━━ Text shown

LibGuides: Artificial Intelligence: Bias & Privacy Issues

Bias

AI output depends entirely on its input, in the form of the prompt it is fed, the dataset used for training and the engineers who create and develop the tool. This can result in explicit and implicit bias, both intentional and otherwise.

To “train” the system, generative AI ingests enormous amounts of training data from across the internet. Using the internet as training data means generative AI can replicate the biases, stereotypes, and hate speech found on the web. There have been numerous cases of algorithmic bias, which is when algorithms make decisions that disadvantage certain groups in generative AI systems.

ProPublica found black people were twice as likely as white people to be misclassified by COMPAS, which is used by law enforcement. (Larson 2016)
Amazon shut down a recruitment AI tool it had developed because it was consistently discriminating against female applicants. (Hamilton 2018)
Galactica — an LLM similar to ChatGPT trained on 46 million text examples — was shut down by Meta after 3 days because it spewed "false and racist information.”(Getahun, 2023)
Algorithms used in a hospital recommended Black patients receive less medical care than their white counterparts. (Obermeyer 2019)

Privacy

There are ongoing privacy concerns and uncertainties about how AI systems harvest personal data from users. Some of this personal information, like phone numbers, is voluntarily given by the user. However, users may not realize that the system is also harvesting information like the user’s IP address and their activity while using the service. This is an important consideration when using AI in an educational context, as some students may not feel comfortable having their personal information tracked and saved.

Additionally, OpenAI may share aggregated personal information with third parties in order to analyze usage of ChatGPT. While this information is only shared in aggregate after being de-identified (i.e. stripped of data that could identify users), users should be aware that they no longer have control of their personal information after it is provided to a system like ChatGPT.

━━━━

**Set of tasks:**
• a. From the AI bias and privacy guide, output the passage starting with "AI output depends" and going on through "intentional and otherwise.", copied word for word.
• b. According to the AI bias and privacy guide, why did Amazon shut down the recruitment AI tool it had developed?

━━ Extracted records

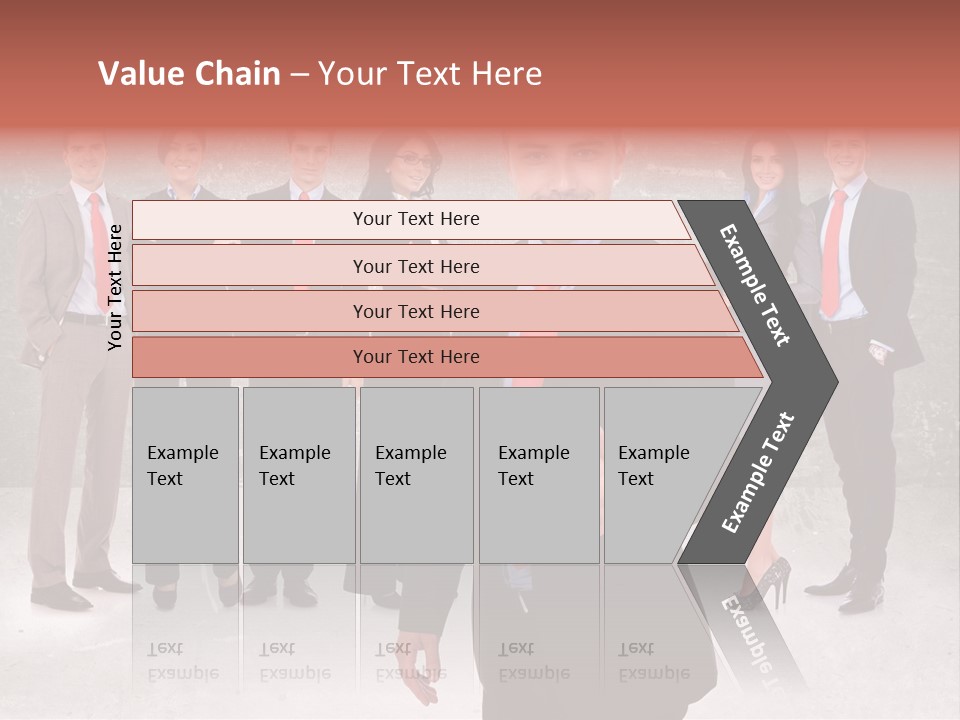
Task: Select the third 'Your Text Here' bar
Action: [415, 311]
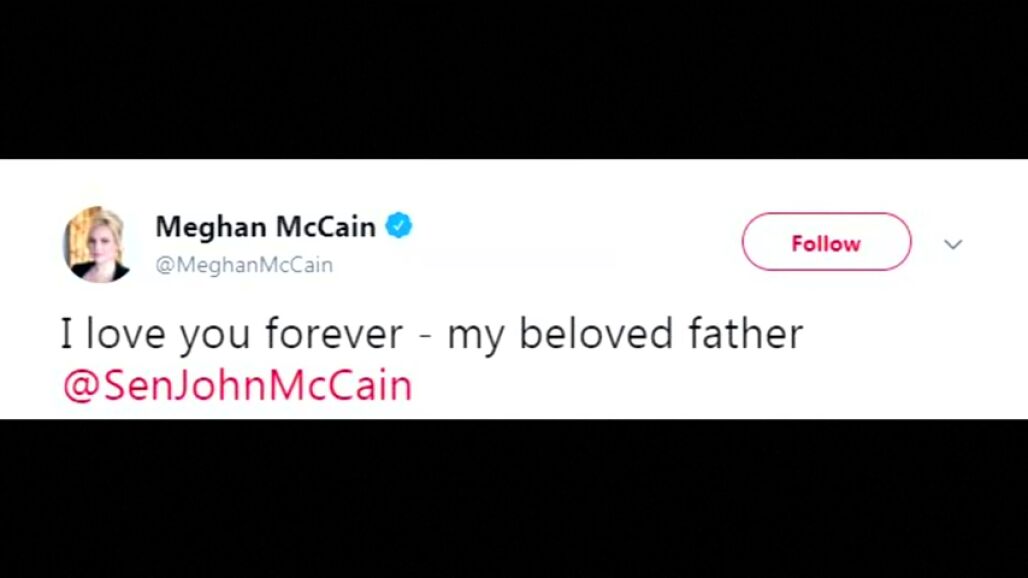Click the @MeghanMcCain handle text
Viewport: 1028px width, 578px height.
244,265
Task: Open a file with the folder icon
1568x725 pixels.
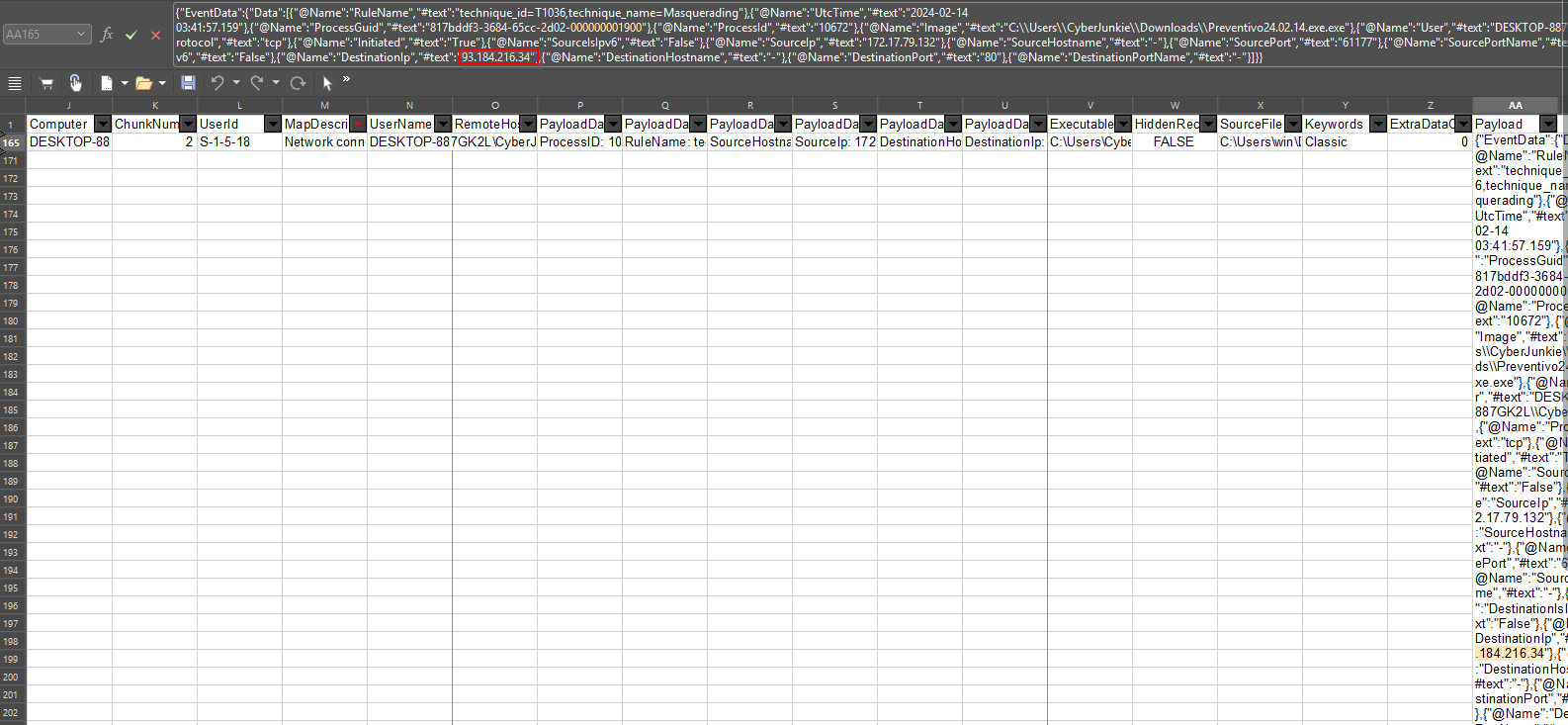Action: tap(143, 83)
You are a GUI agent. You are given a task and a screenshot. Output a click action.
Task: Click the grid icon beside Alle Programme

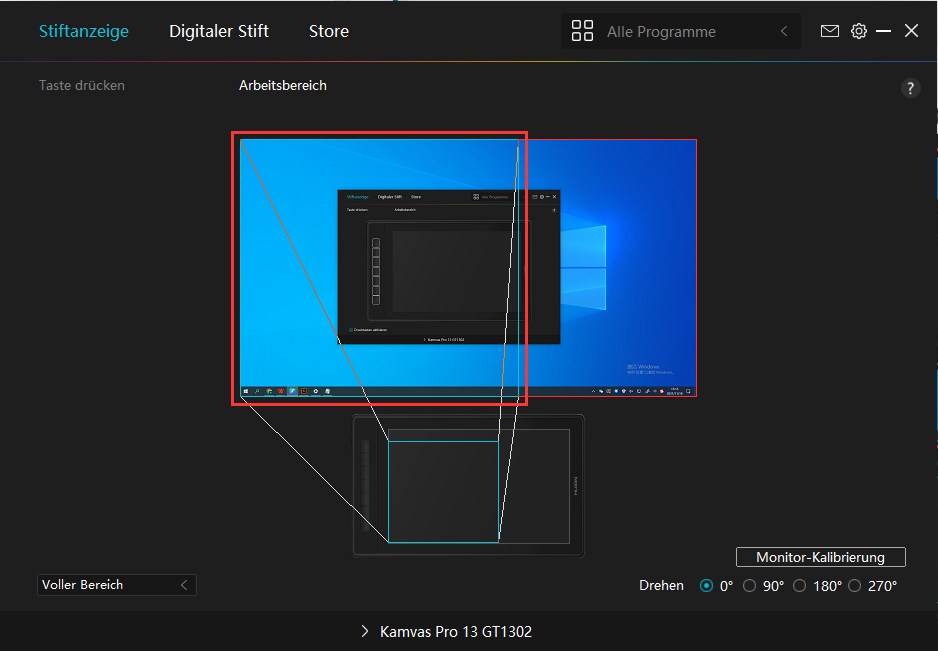point(582,31)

━━━━

**Your written answers:**
• a.
AI output depends entirely on its input, in the form of the prompt it is fed, the dataset used for training and the engineers who create and develop the tool. This can result in explicit and implicit bias, both intentional and otherwise.

• b. It was consistently discriminating against female applicants.